Paris. Eine geringe Lebenserwartung, hohe Arbeitslosigkeit und dauerhafte politische Unruhen. Haiti, das Land, das gerade von einem Erdbeben erschüttert worden ist, ist ein bitterarmer Staat in Lateinamerika. Naturkatastrophen sind für die acht Millionen Einwohner nichts Ungewöhnliches.

Haiti ist bitterarm, es gilt mit weitem Abstand als das Armenhaus Lateinamerikas: sieben von zehn Haitianern sind arbeitslos, achtzig Prozent leben unterhalb der Armutsgrenze. Wer in Lohn und Brot steht, muss mit nicht einmal hundert Euro im Monat auskommen. Fast die Hälfte der über acht Millionen Einwohner kann nicht lesen und schreiben. Und ihre geringe Lebenserwartung - unmittelbare Folge von Unterernährung und katastrophaler medizinischer Versorgung - liegt bei gerade einmal 61 Jahren.

Erstes unabhängiges Land in Lateinamerika

Rücksichtslose Ausbeutung hat eine schrecklich lange Tradition auf der Insel, die, begünstigt durch das tropische Klima, Zuckerrohr, Bananen, Kaffee und Mango zu seinen Exportschlagern zählt. Als erste pressten gierige Kolonialherren, zunächst spanische, dann französische, die Insel gnadenlos aus. Damals genoss Haiti noch den schillernden Ruf, die reichste unter den zahllosen Perlen der Karibik zu sein. Und noch einen Rekord hat der Inselstaat aufzubieten. Als erstes Land Südamerikas sprengte es 1804, just zu der Zeit, als der strahlende Kaiser Napoléon Bonaparte im Zenit seiner Macht stand, die kolonialen Ketten und rief die Unabhängigkeit aus. Mehr noch: Haiti, zu 95 Prozent bewohnt von Nachfahren afrikanischer Sklaven, war damals die erste schwarze Republik der Welt.
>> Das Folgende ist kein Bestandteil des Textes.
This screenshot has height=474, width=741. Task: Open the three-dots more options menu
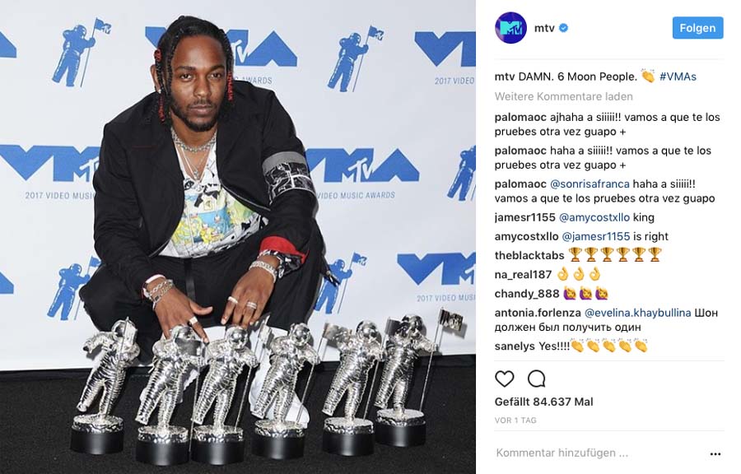pyautogui.click(x=715, y=454)
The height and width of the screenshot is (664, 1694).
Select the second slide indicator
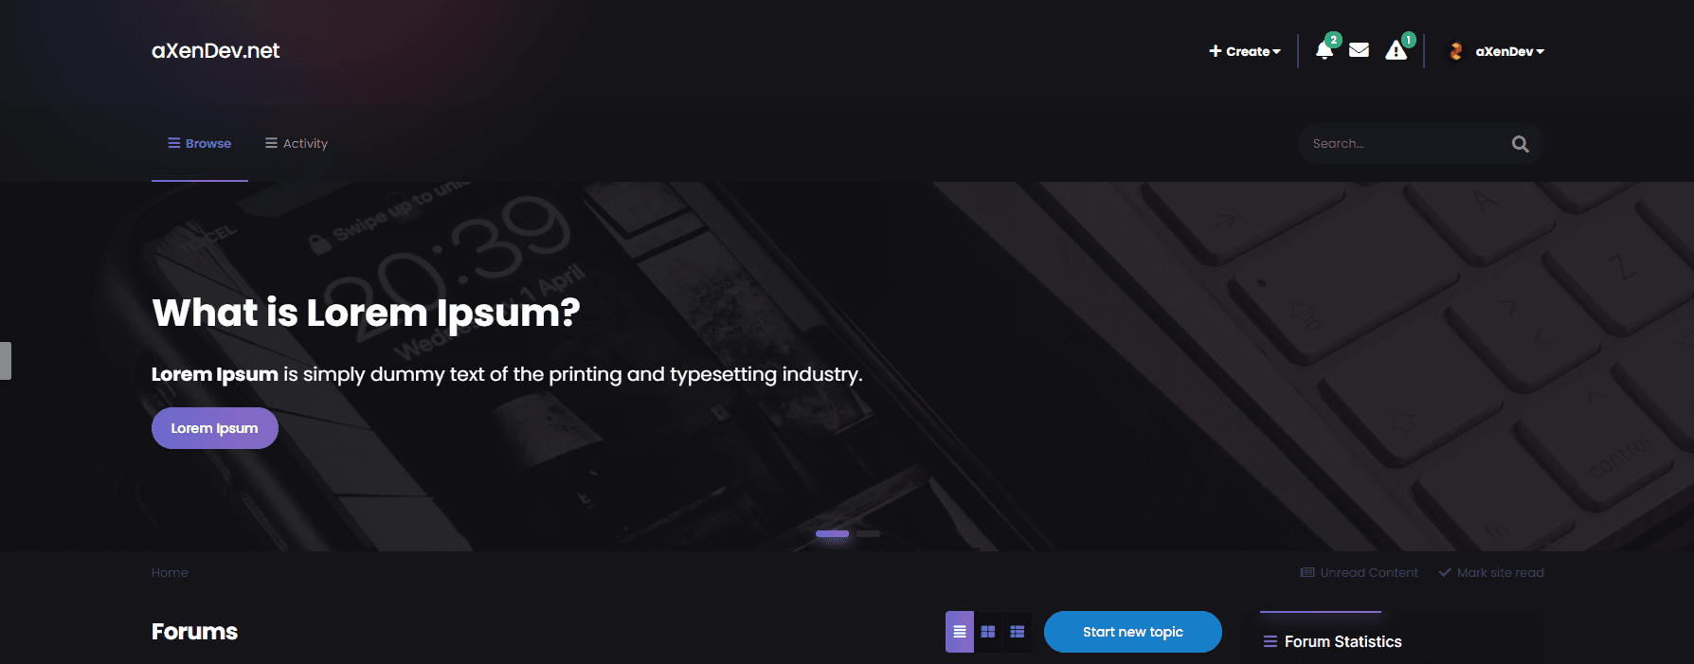(x=869, y=534)
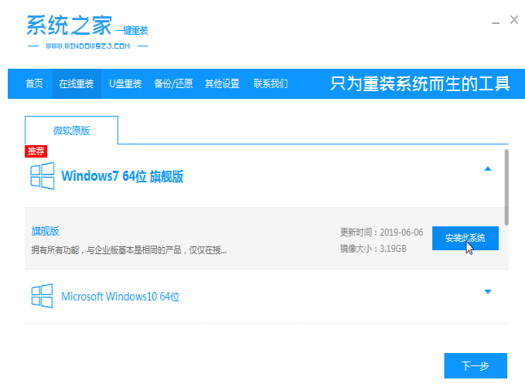Switch to the 微软原版 tab
This screenshot has height=387, width=525.
[x=71, y=131]
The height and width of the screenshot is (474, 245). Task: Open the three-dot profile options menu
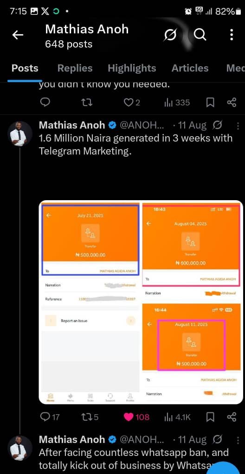232,35
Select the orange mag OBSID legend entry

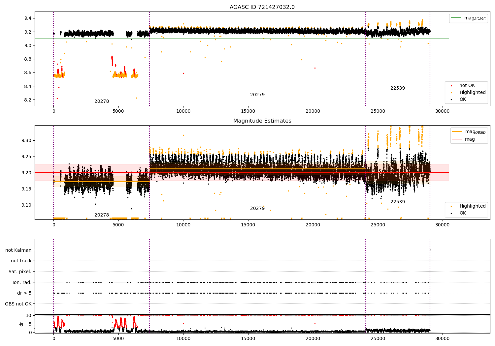coord(457,132)
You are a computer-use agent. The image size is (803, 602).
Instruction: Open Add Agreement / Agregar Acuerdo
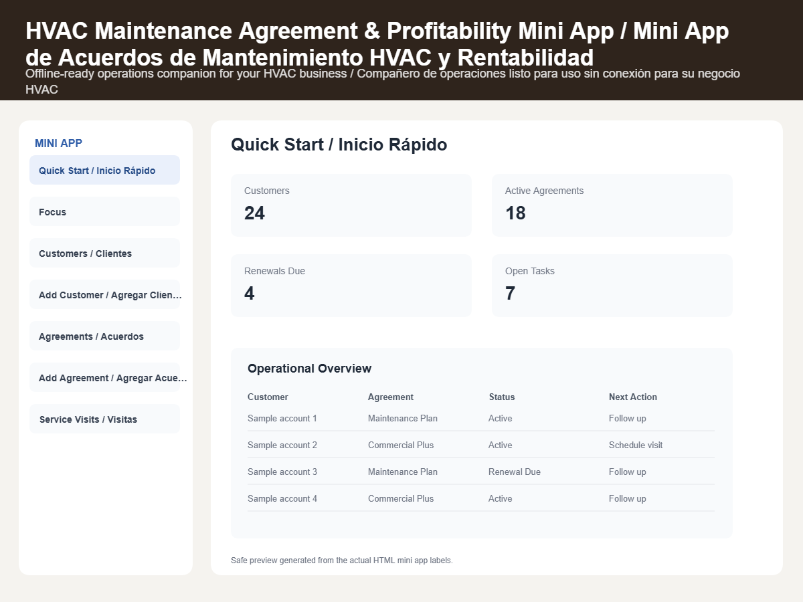click(x=104, y=377)
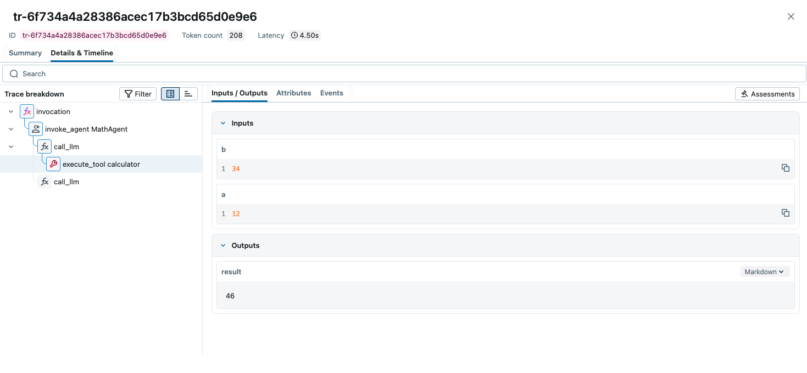This screenshot has width=807, height=373.
Task: Copy input value b using its copy icon
Action: [785, 168]
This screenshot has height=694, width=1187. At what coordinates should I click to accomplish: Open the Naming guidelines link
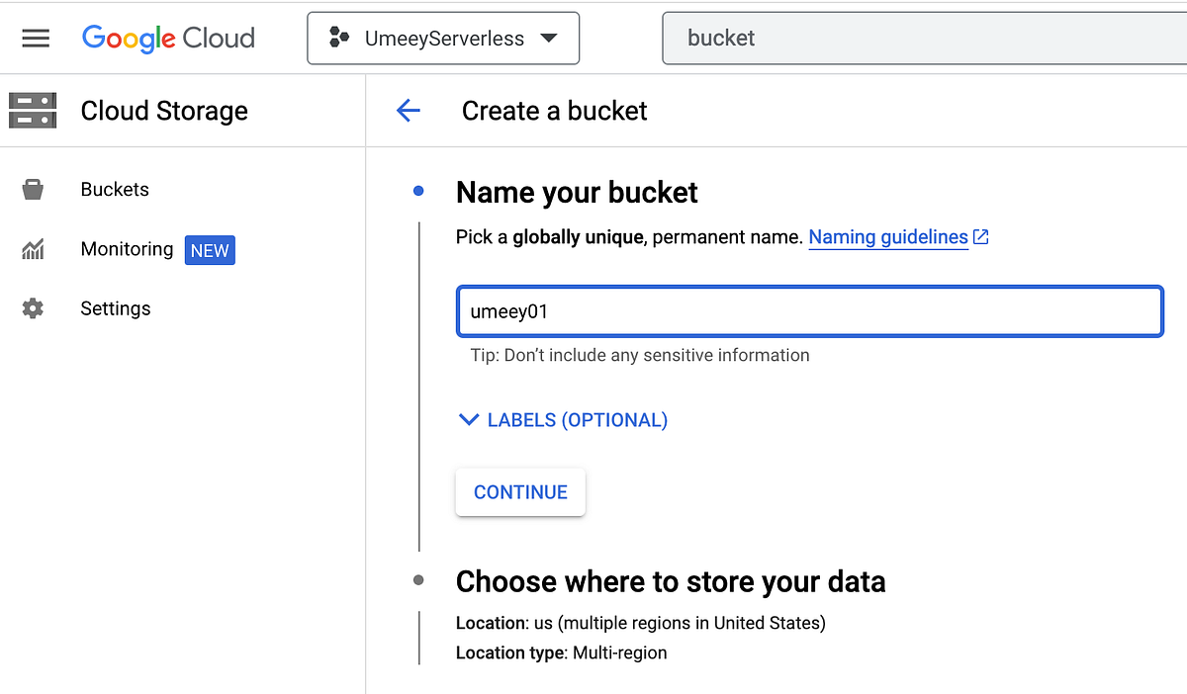[887, 236]
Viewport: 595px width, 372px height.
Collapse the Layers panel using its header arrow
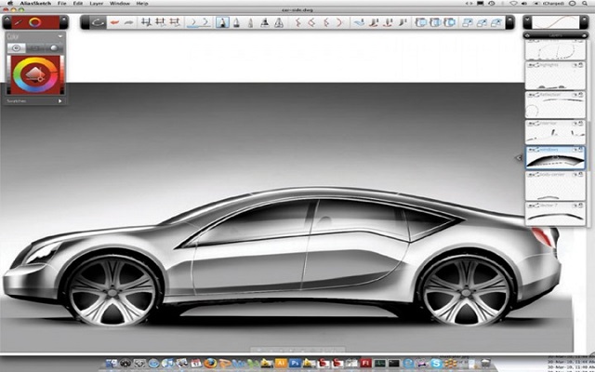(528, 35)
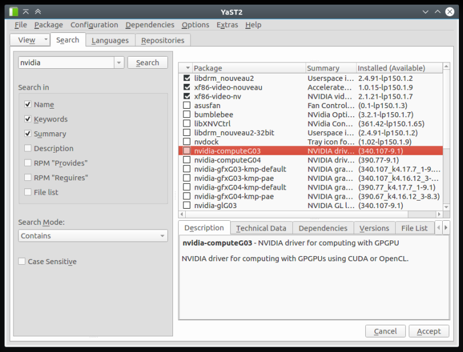Click the single up-arrow with bar title bar icon
Viewport: 463px width, 352px height.
point(26,11)
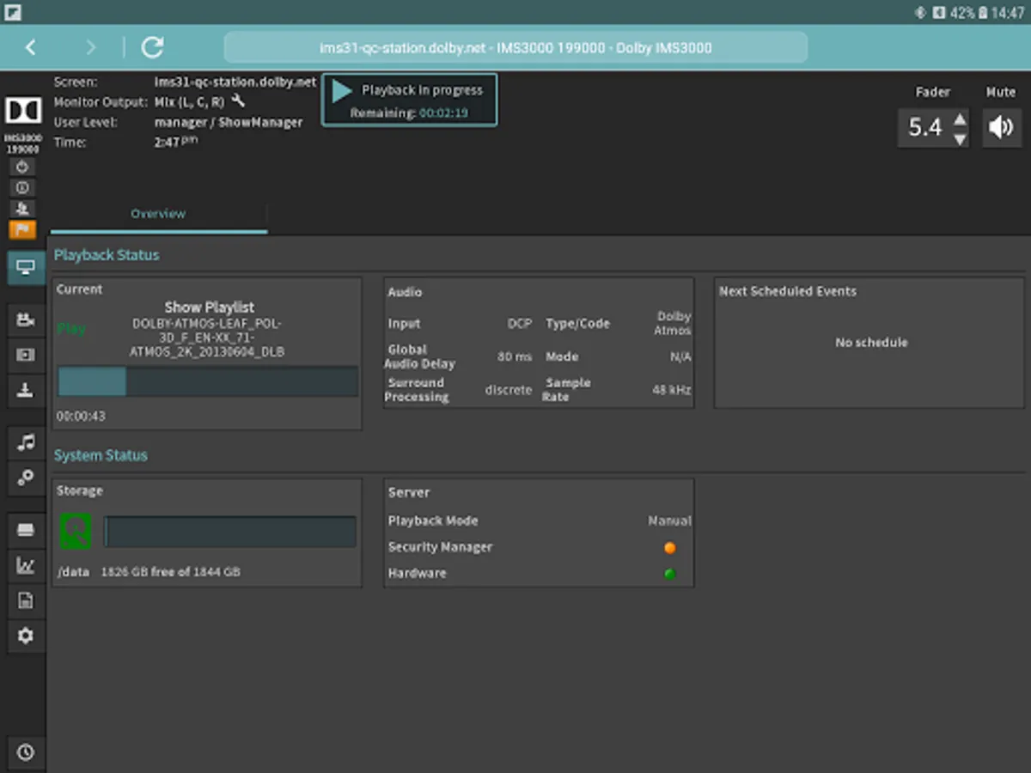Click the wrench beside Monitor Output
1031x773 pixels.
point(239,101)
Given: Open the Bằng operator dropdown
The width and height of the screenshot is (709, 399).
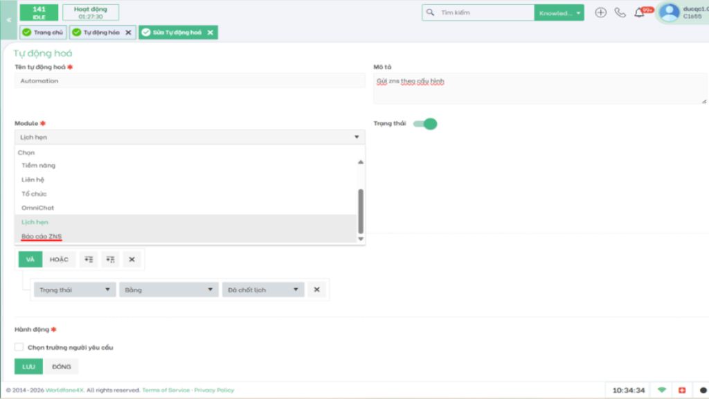Looking at the screenshot, I should (x=169, y=290).
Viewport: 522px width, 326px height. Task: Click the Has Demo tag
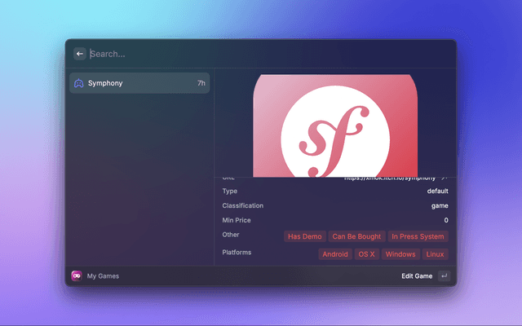(x=305, y=236)
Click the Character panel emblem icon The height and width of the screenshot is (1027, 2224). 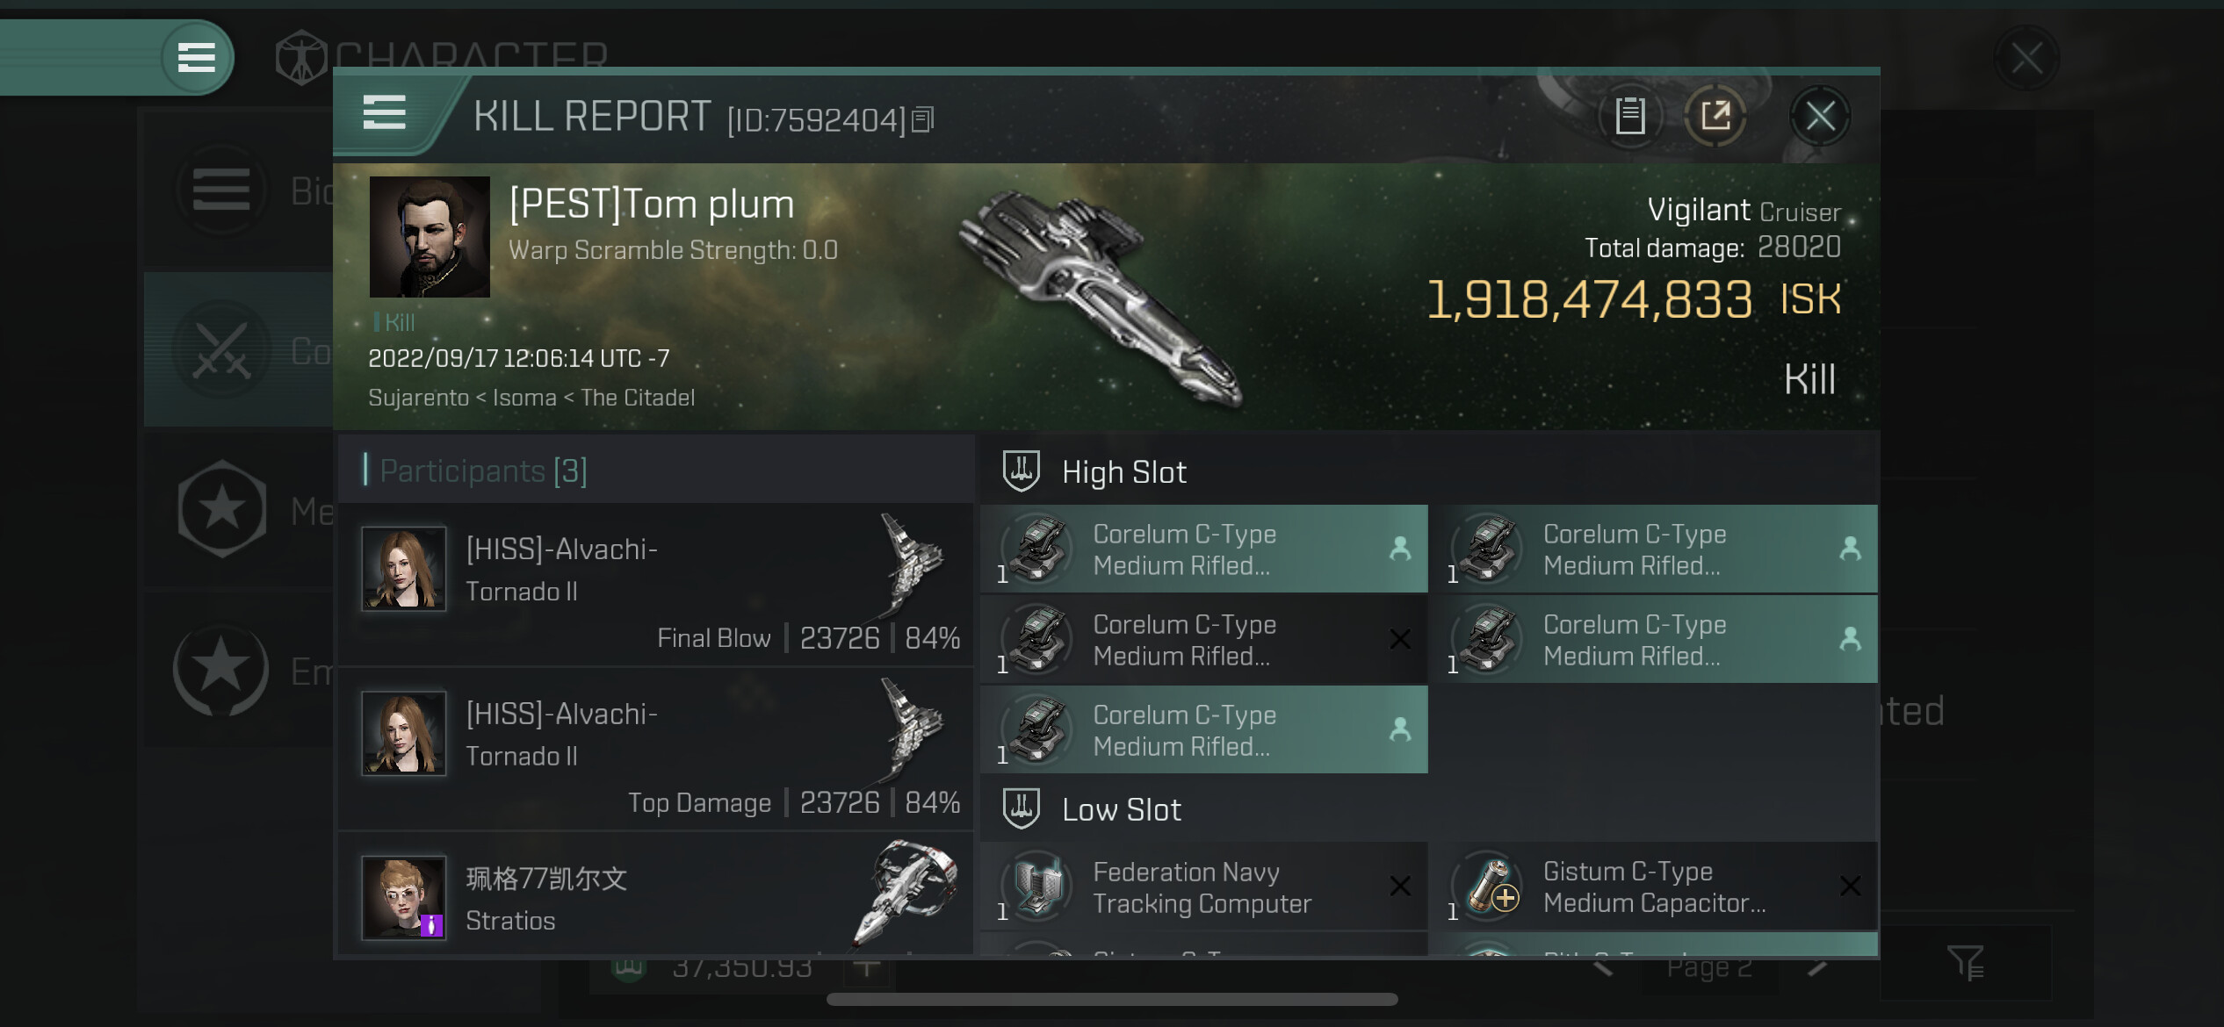tap(301, 58)
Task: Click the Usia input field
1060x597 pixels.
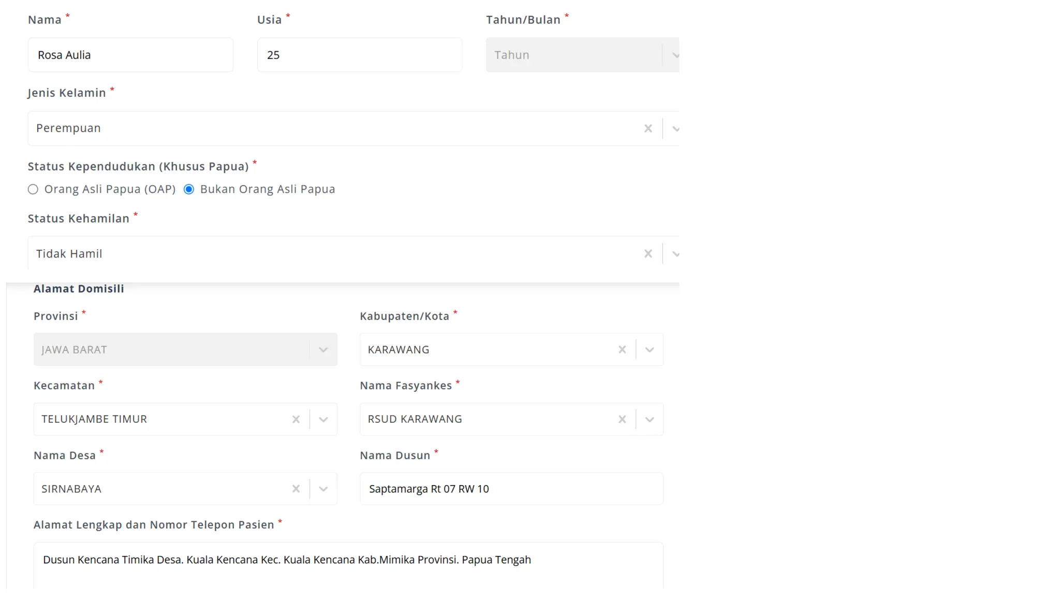Action: point(359,55)
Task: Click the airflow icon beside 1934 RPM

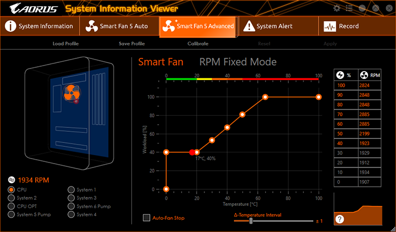Action: coord(11,180)
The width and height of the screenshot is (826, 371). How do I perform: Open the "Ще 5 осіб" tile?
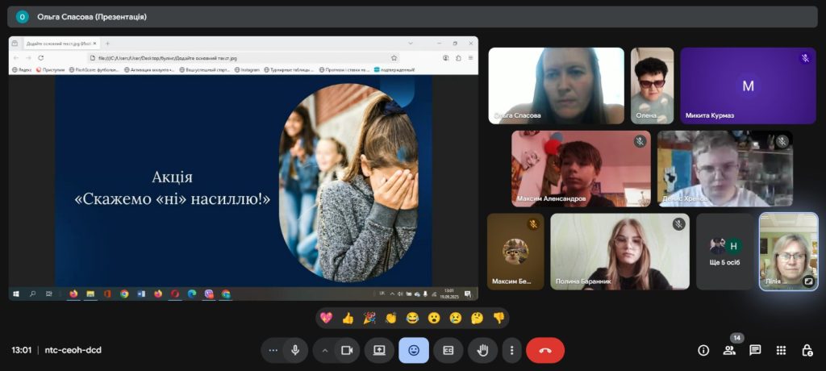[724, 252]
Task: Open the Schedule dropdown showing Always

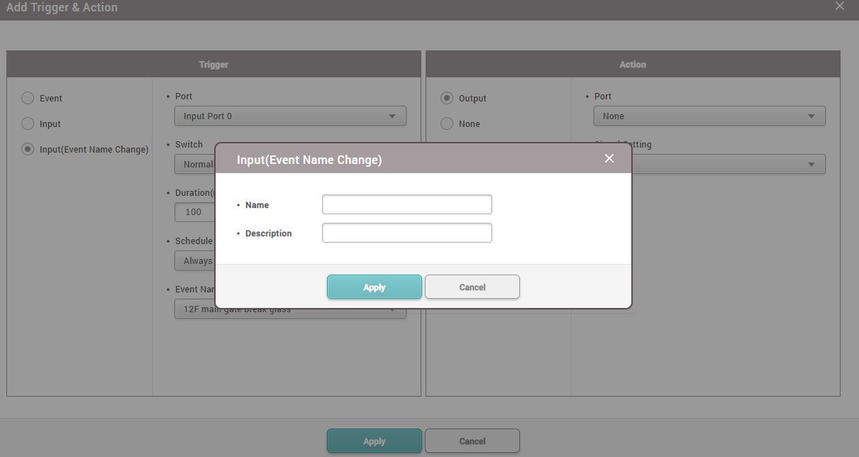Action: click(194, 260)
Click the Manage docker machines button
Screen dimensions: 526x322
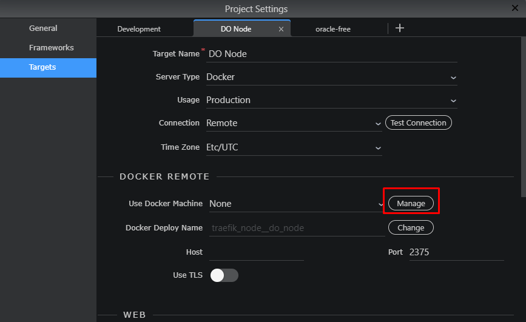[411, 204]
Nun ja, auch das Haiti von heute kann von sich behaupten, eine Republik zu sein. Doch dieses hohe Wort ringt nicht nur den Haitianern ein müdes Lächeln ab. Denn tatsächlich haben seit jeher skrupellose und korrupte Machthaber in der Hauptstadt Port-au-Prince ihre brutalen Fäuste an der Kehle des wehrlosen Volkes. Keiner symbolisiert diese verbrecherische Cliquenwirtschaft so sehr wie der berüchtigte Jean Claude "Baby Doc" Duvalier, der es sich 1971 mit gerade einmal 19 Jahren auf jenem Diktatorensessel gemütlich machte, den ihm sein Vater Francois "Papa Doc" Duvalier vererbt hatte.

"Zerfallener Staat"

Haiti könnte sich eigentlich gut einreihen in die prosperierende Familie der Touristenparadiese ringsherum, die wie die "Dom Rep", Kuba, Mexiko, Martinique und Guadeloupe Millionen Europäer und Amerikaner anlocken. Doch stattdessen ist der Insel ein scheinbar unentrinnbares Schicksal beschieden, nämlich das, eine Insel der Heimsuchung zu sein. Die acht Millionen wissen bald schon nicht mehr, was eine schlimmere Geißel ist: die ständigen Naturkatastrophen oder die fortwährende politische Vergewaltigungen. Weil Staatsstreiche, Ausnahmezustand, Schießereien an der Tagesordnung sind, gilt Haiti als "zerfallener Staat".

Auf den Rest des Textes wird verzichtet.